#### Textauszug:
+++++

An der Elbe stimmt die Chemie nicht. Die Industrie und der Obstbau im Alten Land fürchten nach der Vertiefung die Versalzung des Flusses.

Hamburg. Gut fünf Jahre nach dem Beginn des offiziellen Genehmigungsverfahrens erweist sich die Planung der umstrittenen Elbvertiefung weiter als Hängepartie. Derzeit im Fokus: ein Streit um eine mögliche Veränderung des Salzgehaltes im Elbwasser - was Auswirkungen auf seltene Pflanzen, aber auch auf den gesamten Obstbau haben könnte. Mit Elbwasser werden die empfindlichen Kulturen im Winter vor Frost geschützt und im Sommer bewässert.

Die Gemeinden im niedersächsischen Teil des Alten Landes kritisieren dabei eine "mangelnde Verhandlungsbereitschaft" der Planungsbehörden von Hamburg und der Bundes-Schifffahrtsverwaltung, sagt der Bürgermeister von Jork, Rolf Lühmann. "Da kommt nix, obwohl es für alles eine Lösung gäbe und praktisch die Existenzgrundlage des Alten Landes auf dem Spiel steht", so Lühmann. Doch ohne eine solche Lösung sei auch das notwendige Einvernehmen Niedersachsens fraglich, sagt der Jorker Bürgermeister, der sich mit dieser Einschätzung auf einer Linie mit der niedersächsischen Landesregierung sieht. Tatsächlich hatte auch Niedersachsens Landwirtschaftsminister Gert Lindemann kürzlich das juristisch notwendige Einvernehmen in Verbindung mit der Sicherung des Obstbaus gebracht.

+++++

#### Aufzeichnungen zum Finden von Wörtern und Elementen:
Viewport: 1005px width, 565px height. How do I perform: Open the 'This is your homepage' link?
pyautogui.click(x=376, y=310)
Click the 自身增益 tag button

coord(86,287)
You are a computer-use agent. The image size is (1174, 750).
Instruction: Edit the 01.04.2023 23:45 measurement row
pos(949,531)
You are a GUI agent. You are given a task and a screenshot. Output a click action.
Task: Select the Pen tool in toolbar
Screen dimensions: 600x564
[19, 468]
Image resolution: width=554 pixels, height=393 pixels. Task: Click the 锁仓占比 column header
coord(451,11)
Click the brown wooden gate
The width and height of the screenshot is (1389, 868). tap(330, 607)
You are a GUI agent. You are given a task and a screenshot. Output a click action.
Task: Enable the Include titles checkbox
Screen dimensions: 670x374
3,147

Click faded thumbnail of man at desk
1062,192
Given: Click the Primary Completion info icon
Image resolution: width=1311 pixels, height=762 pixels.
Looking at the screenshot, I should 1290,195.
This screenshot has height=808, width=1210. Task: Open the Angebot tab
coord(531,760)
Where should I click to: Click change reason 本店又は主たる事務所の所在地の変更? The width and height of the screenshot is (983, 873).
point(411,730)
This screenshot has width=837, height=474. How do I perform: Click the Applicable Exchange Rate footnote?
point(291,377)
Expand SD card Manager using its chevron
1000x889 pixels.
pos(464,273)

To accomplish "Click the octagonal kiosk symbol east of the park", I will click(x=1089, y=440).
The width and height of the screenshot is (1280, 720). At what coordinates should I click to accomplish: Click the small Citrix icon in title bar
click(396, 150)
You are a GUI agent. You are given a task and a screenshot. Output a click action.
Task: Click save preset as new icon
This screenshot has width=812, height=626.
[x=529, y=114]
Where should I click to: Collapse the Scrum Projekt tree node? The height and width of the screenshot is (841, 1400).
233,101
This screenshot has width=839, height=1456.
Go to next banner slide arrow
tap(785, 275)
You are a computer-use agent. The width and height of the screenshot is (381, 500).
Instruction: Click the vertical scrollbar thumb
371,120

+++++

#### Deine Aufgabe:
Gib aus dem Text über die Elbvertiefung ein Stück wortgetreu wieder: Fang bei den Worten „Hamburg. Gut fünf“ an und hör nach „im Sommer bewässert.“ auf. Das Material spielt hier keine Rolle.

#### Richtige Lösung:
Hamburg. Gut fünf Jahre nach dem Beginn des offiziellen Genehmigungsverfahrens erweist sich die Planung der umstrittenen Elbvertiefung weiter als Hängepartie. Derzeit im Fokus: ein Streit um eine mögliche Veränderung des Salzgehaltes im Elbwasser - was Auswirkungen auf seltene Pflanzen, aber auch auf den gesamten Obstbau haben könnte. Mit Elbwasser werden die empfindlichen Kulturen im Winter vor Frost geschützt und im Sommer bewässert.